Une justification qui suscite les railleries du procureur : « c’est le fameux ‘vu à la télé’ qui permet de s’exonérer des règles de la commande publique »il a observé.

Le procureur a rejeté la « fausses excuses » de certains prévenus, comme le fait que les procédures de gré à gré auraient été justifiées par un « urgence impérative » recruter. Selon lui, la jurisprudence est restrictive sur ce point et il aurait fallu que cette urgence soit liée à un « événement imprévisible », ce qui n’était clairement pas le cas.

Soupçons de favoritisme : deux ans de prison avec sursis requis contre l'ancien PDG d'EDF Henri Proglio

Quant aux 11 consultants poursuivis – parmi lesquels les anciens journalistes Jean de Belot et Laïd Sammari, le criminologue Alain Bauer, ou encore le cabinet de conseil de l’ancien PDG de Vivendi Jean-Marie Messier – ils « ne pouvait pas ignorer » qu’aucun concours n’a été organisé, a souligné l’autre représentante du PNF, Bénérice Dinh.

Les sanctions requises à leur encontre – pour chacune, une amende, une peine de prison et une interdiction de postuler aux marchés publics – étaient modulées en fonction du montant des marchés litigieux.

Elles vont de six mois à 18 mois de prison et une amende de 121 000 à un million d’euros.
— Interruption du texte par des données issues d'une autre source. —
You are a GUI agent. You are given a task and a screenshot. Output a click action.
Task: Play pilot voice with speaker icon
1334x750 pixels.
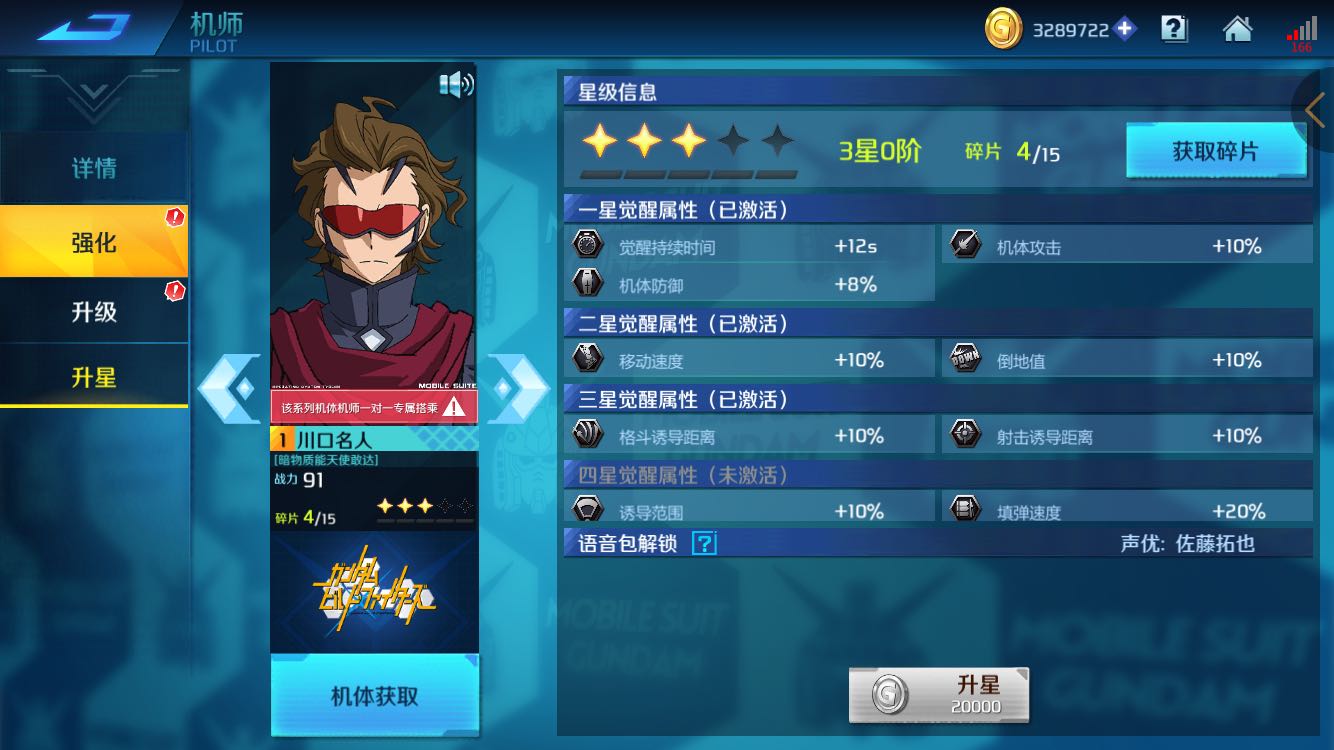[456, 85]
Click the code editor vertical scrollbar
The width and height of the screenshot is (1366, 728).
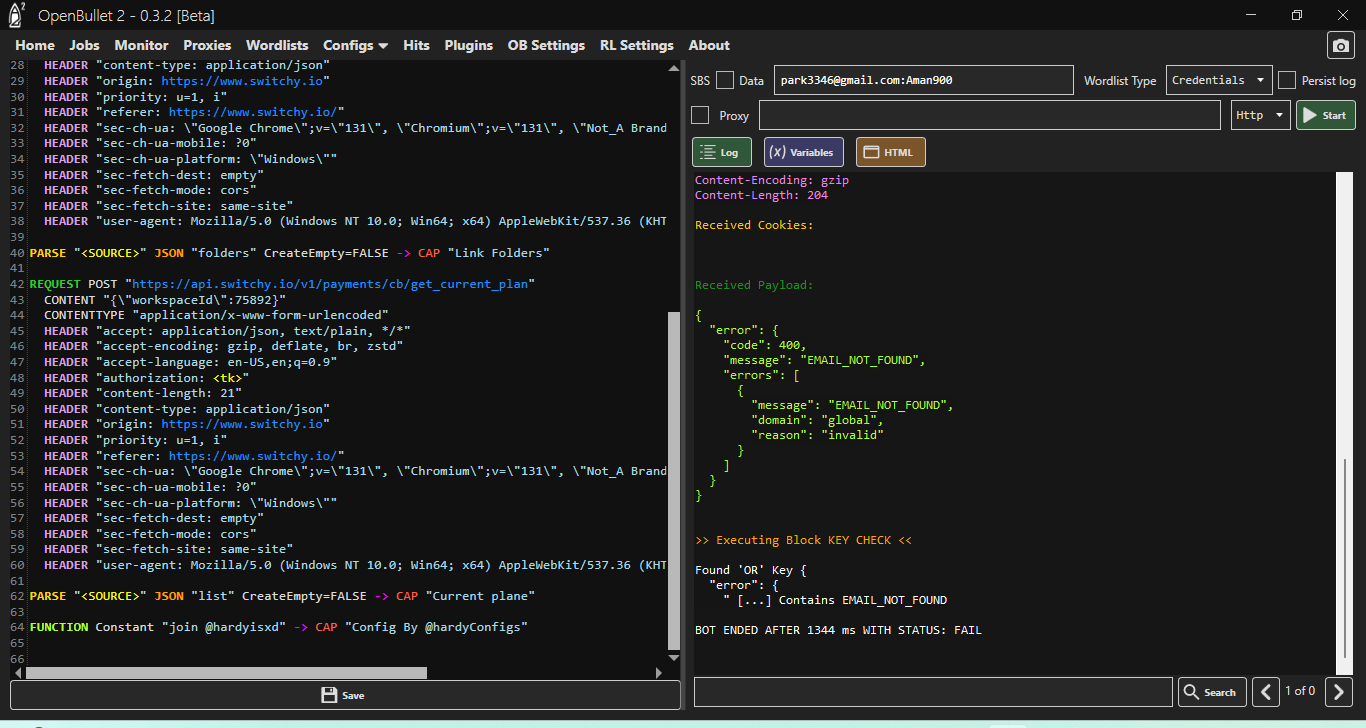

Seul l’ancien directeur de Gaz de France et de la SNCF, Loïk Le Floch-Prigent, a vu le parquet requérir contre lui une peine de prison (un an), en raison de son casier judiciaire – il a été condamné en 2003 dans l’affaire Elf.

Lors de l’audition, chacun a expliqué en substance avoir été choisi d’un commun accord pour ses compétences avancées dans le domaine de son choix : « On n’a jamais vu autant de spécialistes autoproclamés dans leur domaine »a plaisanté le procureur. « C’est l’avantage de l’auto-proclamation : pas besoin de compétition, on prend un café, on signe un contrat au bout de la table, c’est entre nous ».
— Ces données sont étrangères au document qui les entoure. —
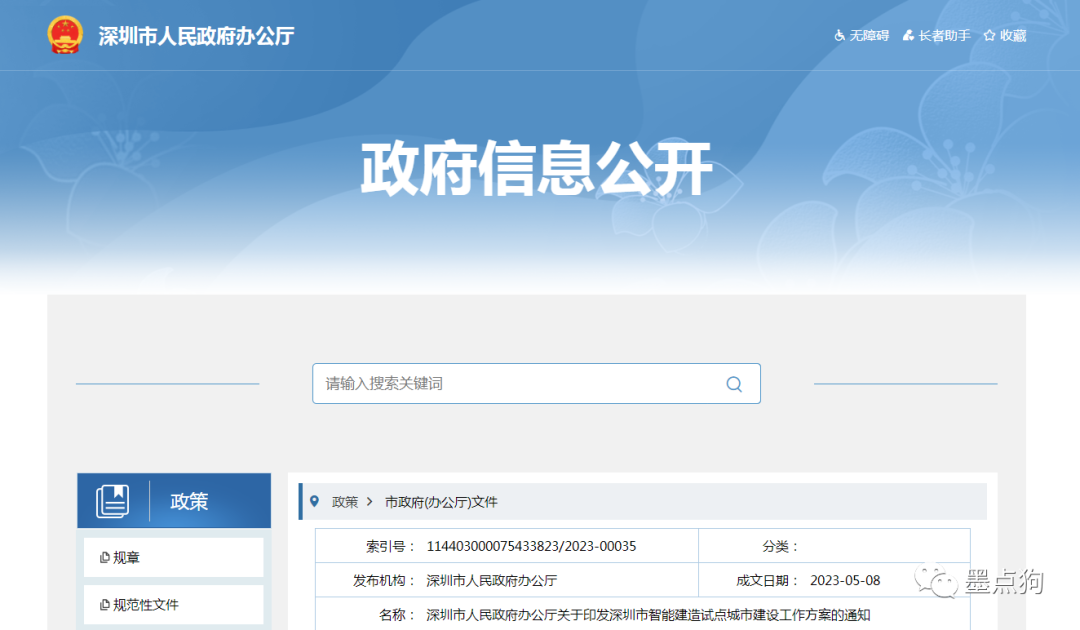1080x630 pixels.
Task: Select the 政策 sidebar header
Action: click(x=189, y=501)
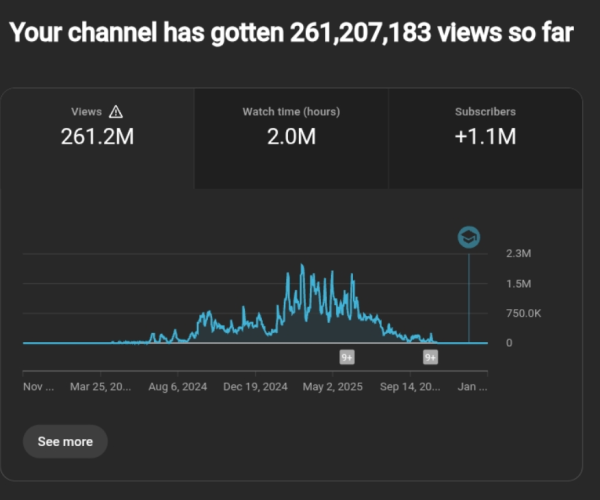This screenshot has width=600, height=500.
Task: Open the 9+ badge below May 2, 2025
Action: pos(347,357)
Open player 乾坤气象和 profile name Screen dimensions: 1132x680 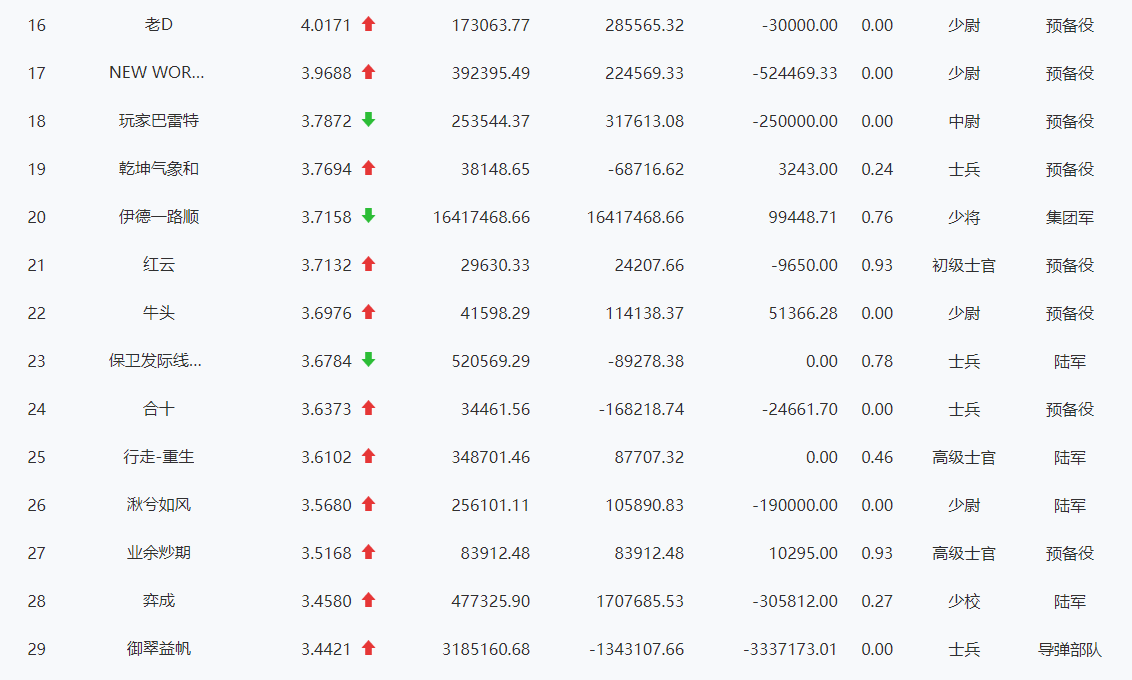[158, 169]
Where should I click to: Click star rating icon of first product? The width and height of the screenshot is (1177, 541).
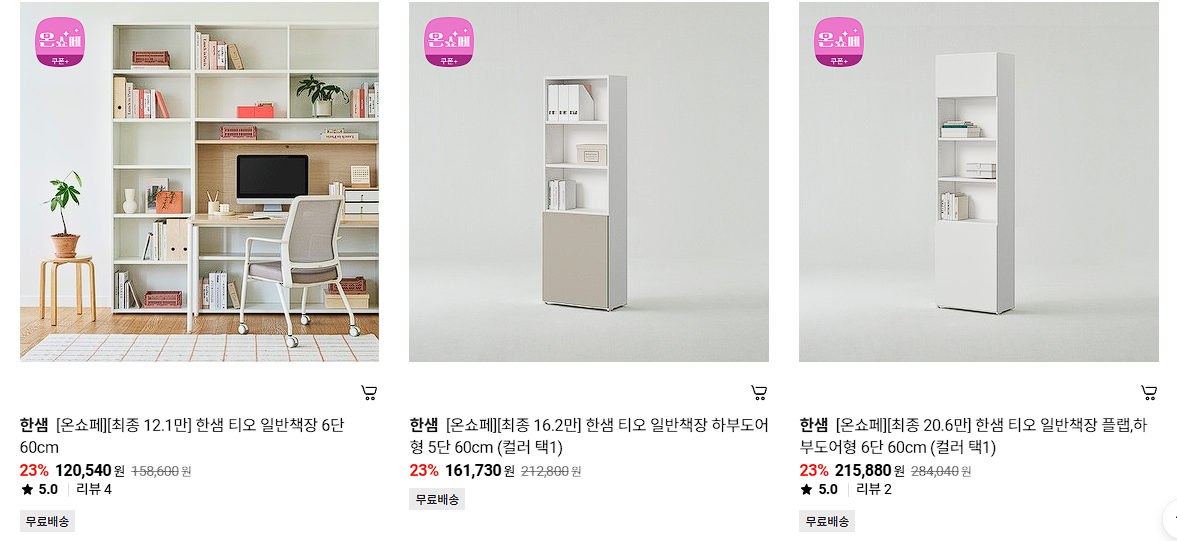click(x=27, y=490)
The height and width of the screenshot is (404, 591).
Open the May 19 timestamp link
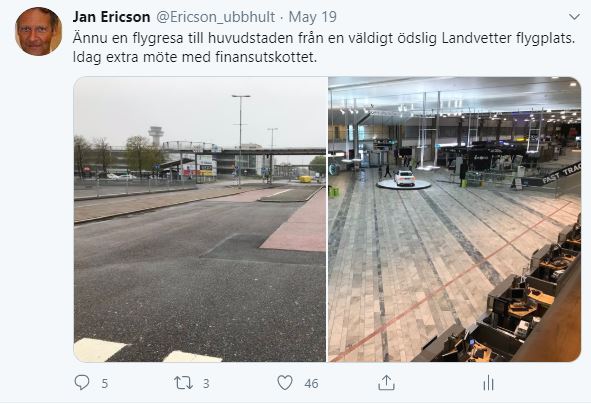[x=312, y=17]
Le procès doit se terminer vendredi avec les arguments finaux de la défense, dont ceux de M. Proglio. Après quoi, le tribunal réservera sa décision. La décision devrait être prise dans plusieurs mois.

William Dupuy

Independent political analyst working in this field for 14 years, I analyze political events from a different angle.